Hochschulen haben kein Interesse an Schnelligkeit.

Wir können daraus nur den Schluss ziehen, dass die Hochschulen im geltenden Studiensystem bis heute kein Interesse daran haben, dass ihre Studierenden schneller und effizienter ihren Abschluss erreichen, um ihr Können auf dem Arbeitsmarkt zur Verfügung zu stellen. Und sie haben offenbar auch kein Interesse daran, durch anreizkompatible Steuerungen ein zügiges Studieren zu fördern. Das Einhalten hehrer Studienordnungen hat im derzeitigen Studiensystem also Priorität vor dem Zulassen unterschiedlicher individueller Studiergeschwindigkeiten.
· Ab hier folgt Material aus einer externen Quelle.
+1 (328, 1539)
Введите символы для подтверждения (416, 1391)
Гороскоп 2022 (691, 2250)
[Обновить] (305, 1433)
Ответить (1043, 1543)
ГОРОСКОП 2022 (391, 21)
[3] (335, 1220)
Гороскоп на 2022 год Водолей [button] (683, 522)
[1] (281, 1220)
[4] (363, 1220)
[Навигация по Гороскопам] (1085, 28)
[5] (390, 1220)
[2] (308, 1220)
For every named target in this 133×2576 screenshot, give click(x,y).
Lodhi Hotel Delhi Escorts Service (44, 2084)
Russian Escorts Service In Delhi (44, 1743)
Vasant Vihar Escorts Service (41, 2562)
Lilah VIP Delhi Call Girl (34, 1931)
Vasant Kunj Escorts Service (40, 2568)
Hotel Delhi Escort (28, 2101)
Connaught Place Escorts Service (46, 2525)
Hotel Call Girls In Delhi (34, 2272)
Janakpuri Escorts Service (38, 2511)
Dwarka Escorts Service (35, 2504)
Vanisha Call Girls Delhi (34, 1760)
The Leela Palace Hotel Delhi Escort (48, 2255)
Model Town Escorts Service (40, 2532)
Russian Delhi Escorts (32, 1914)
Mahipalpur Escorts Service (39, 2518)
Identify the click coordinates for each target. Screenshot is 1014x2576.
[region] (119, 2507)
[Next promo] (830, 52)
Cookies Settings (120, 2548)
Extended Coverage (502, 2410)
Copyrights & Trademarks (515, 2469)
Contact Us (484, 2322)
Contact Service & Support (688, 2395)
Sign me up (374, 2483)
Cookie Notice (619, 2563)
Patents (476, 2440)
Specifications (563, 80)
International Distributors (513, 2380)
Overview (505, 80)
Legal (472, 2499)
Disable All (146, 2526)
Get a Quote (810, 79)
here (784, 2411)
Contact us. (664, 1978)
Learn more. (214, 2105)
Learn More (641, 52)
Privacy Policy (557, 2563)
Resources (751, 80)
Sicherlich: Studienbeiträge sind wirtschaftliche Faktoren der Bildungsinstitutionen, und selbige keine studentischen Wohltätigkeitseinrichtungen. Vor dem Hintergrund der mit unserem Fall verbundenen juristischen Auseinandersetzungen sowie der fehlenden Diskussions- und Kulanzbereitschaft unserer Hochschule könnte man allerdings den Eindruck gewinnen, die Starrheit im Studiensystem ist Ausdruck einer gezielten systemimmanenten Bremse – mit betriebswirtschaftlichem Interessenhorizont. Offen sein für neue Methoden des Studierens, individuelle Lernprozesse und -geschwindigkeiten zulassen auf der Basis von Anreizmodellen statt im Korsett von Reglementierungen? Fehlanzeige, jedenfalls nach heutigem Stand. Dem Turbo-Studium nehmen diese hochschulpolitischen und juristischen Bremsmanöver in unseren Augen jedoch keinesfalls seine Berechtigung. Unser Fall, so hoffen wir, kann anstoßen zu weiteren Überlegungen zur fortschreitenden Dynamisierung innerhalb der durch die Bologna-Reform offenbar noch einmal bürokratisch fixierten Studiensysteme in Deutschland.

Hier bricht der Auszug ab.